Welcome to the Community!

antd doesn’t have a CSS-In-JS version (as far as we know) so the styles of these components should be loaded with Global styles (as explained in the Frontity Talk). For the rest of the components you can use CSS In JS.

Thank you, @mburridge for the article and the tutorial video! I am currently setting up a Frontity-based project for our company. This project is not a marketing purpose site, but it is SaaS-model product that linked to WP CMS and database. I really appreciate Frontity team to bring this framework to the community that utilize NodeJS server to render page separately.

Our team use a 3rd-party service of pre-designed React components similar to AntD, and it’s pretty much 80% of this project’s design interface is from external provider which is React components and CSS style in node_modules, such as Date picker, Kanban card, transaction tables, etc.

My question is how bad in term of performance for styling is imported from external CSS library since we have no control of the CSS from the 3rd-party provider. 80% of react components from external, and 20% from our team. It means we only use 20% of CSS-in-JS, and that is optimized by Frontity.

Hi @linh.pham

Welcome to the Frontity community. For optimal performance it’s best to use CSS-in-JS in your Frontity project. By adding a CSS file using the <Global> component the file will be loaded for each page on the site. Whether that’s detrimental to the performance of your site is for you to determine by benchmarking your site with that configuration.

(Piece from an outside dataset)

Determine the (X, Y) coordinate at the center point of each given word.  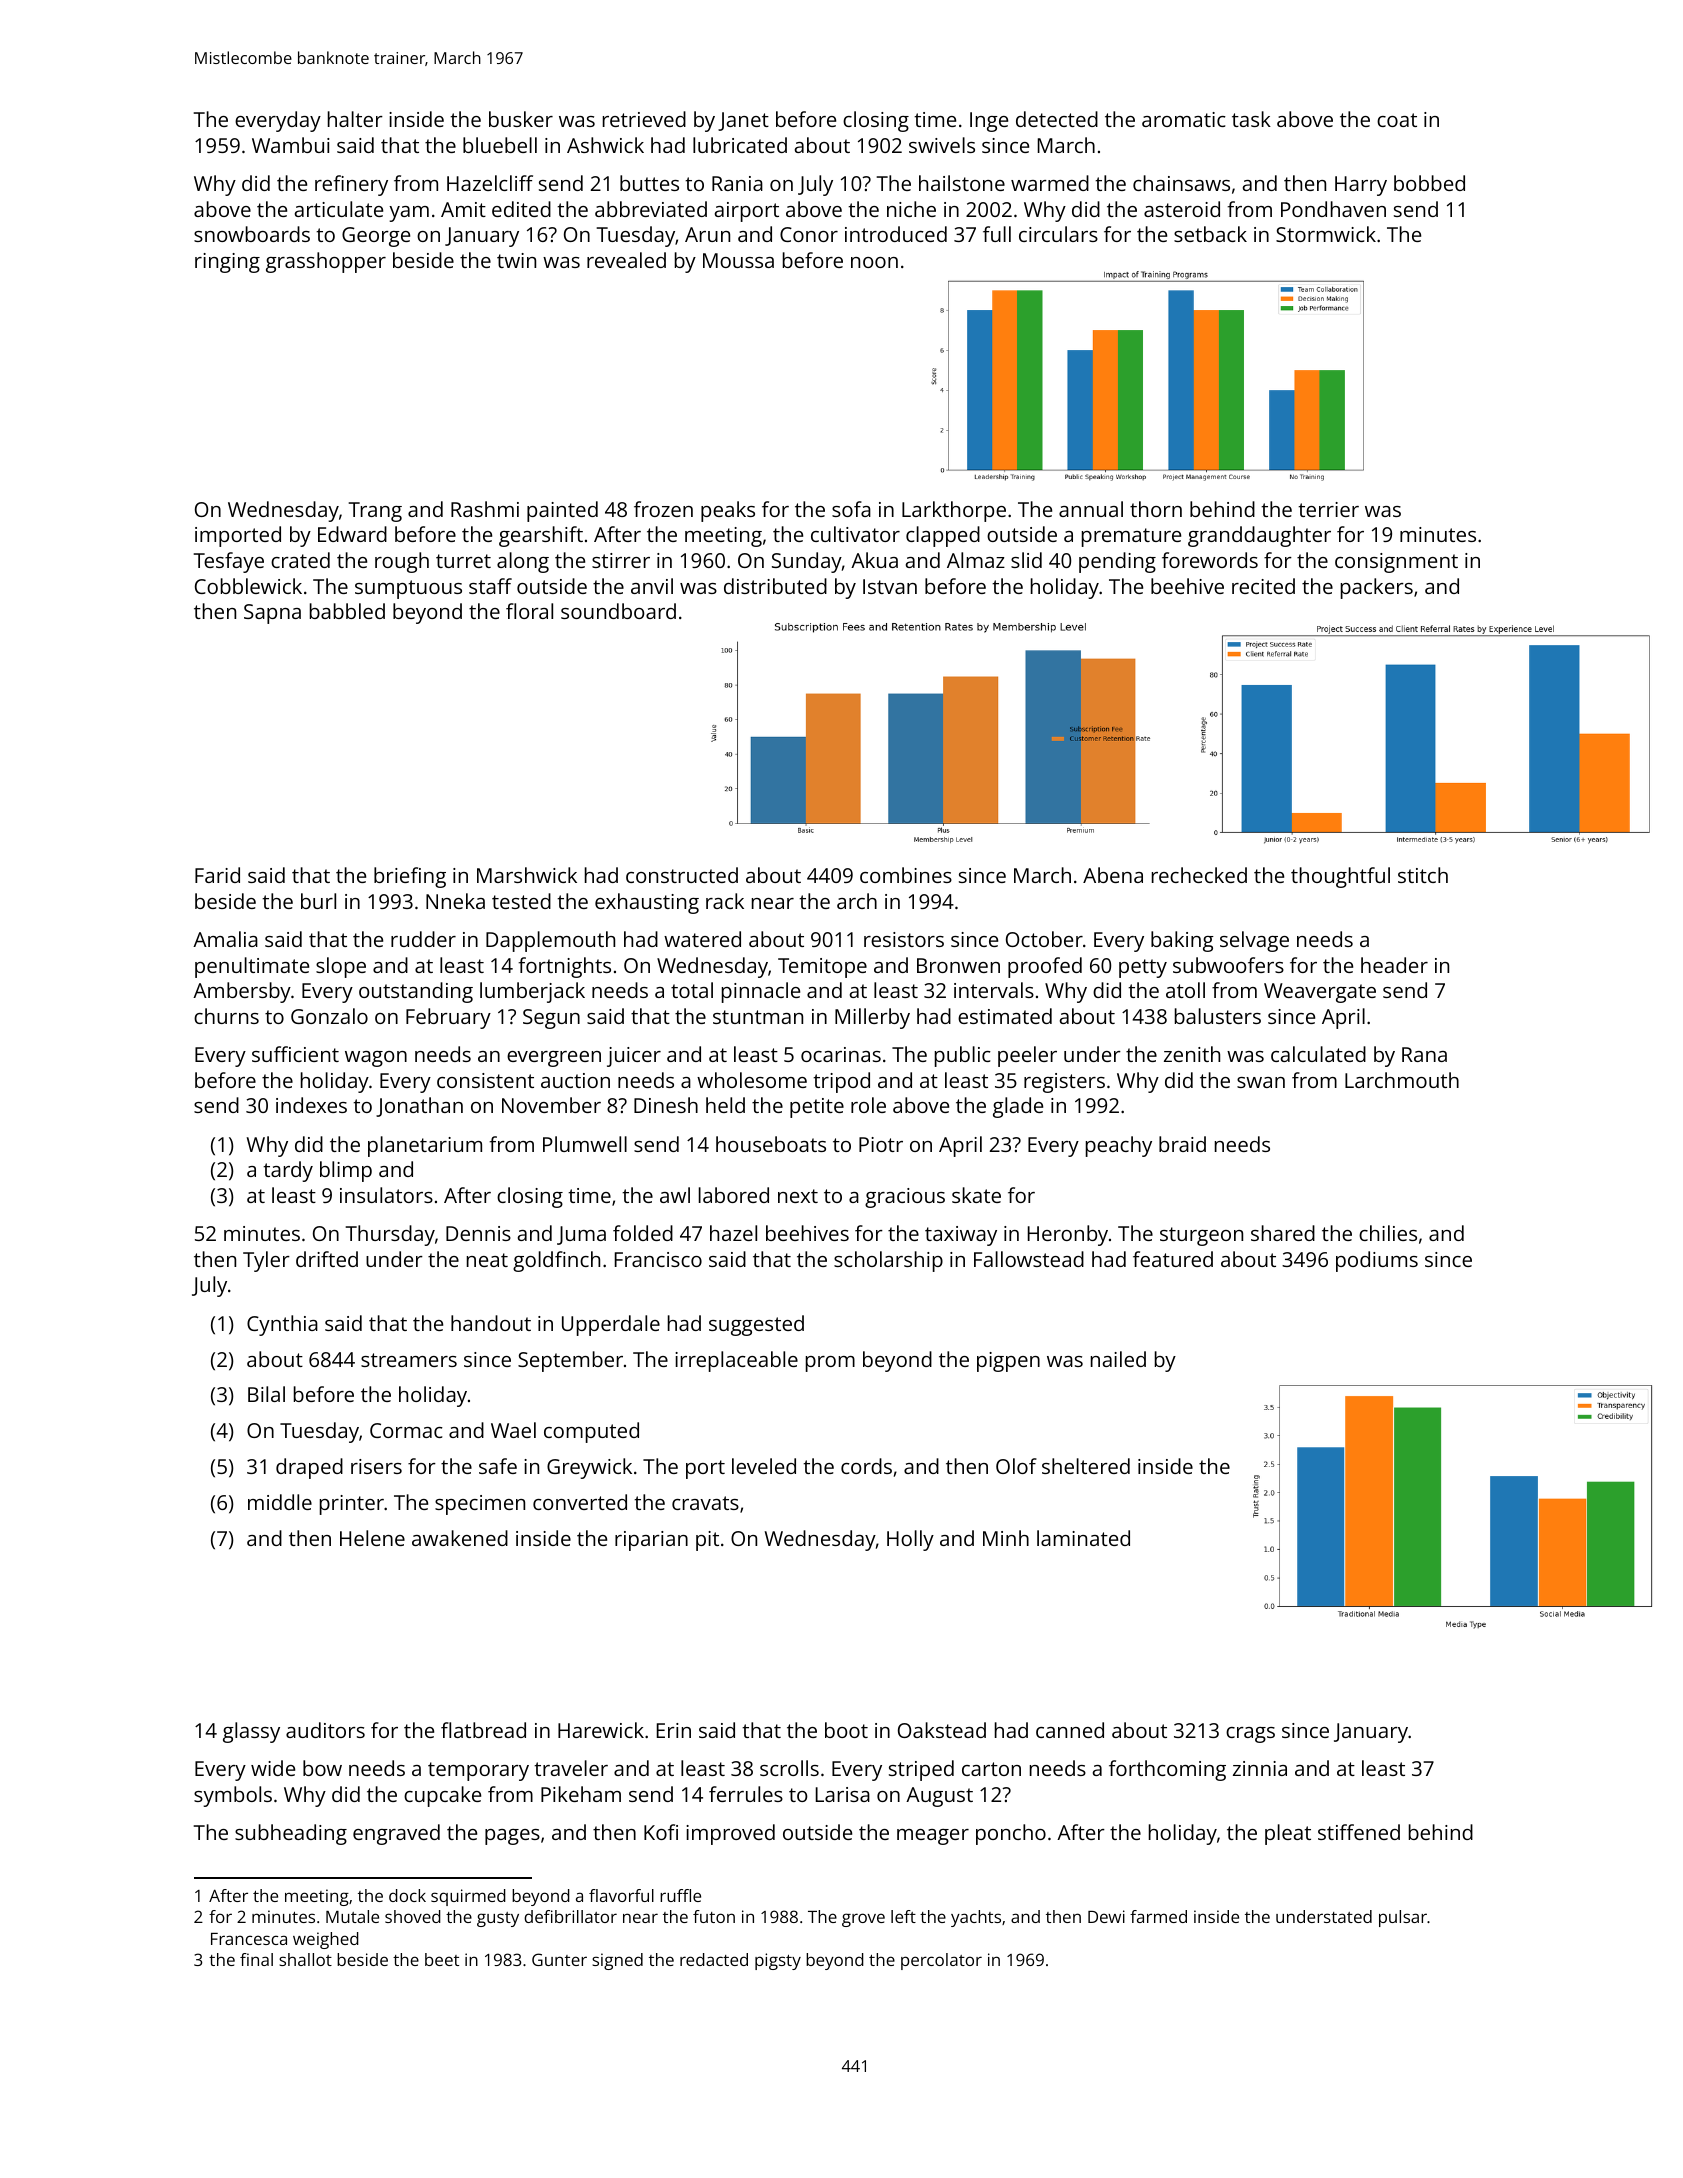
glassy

If the library is static, i.e. it’s not going to be updated, then you could incorporate the CSS from the library into your project using CSS-in-JS.

Thanks for your answer, @mburridge!

I guess I will need to incorporate the external css of each components into each JS file for every small modules on our project. Looking at the docs, I see this company, Syncfusion also use several CSS libraries like Google’s Material, Microsoft Office’s Fabric, Bootstrap for their base-line styled components.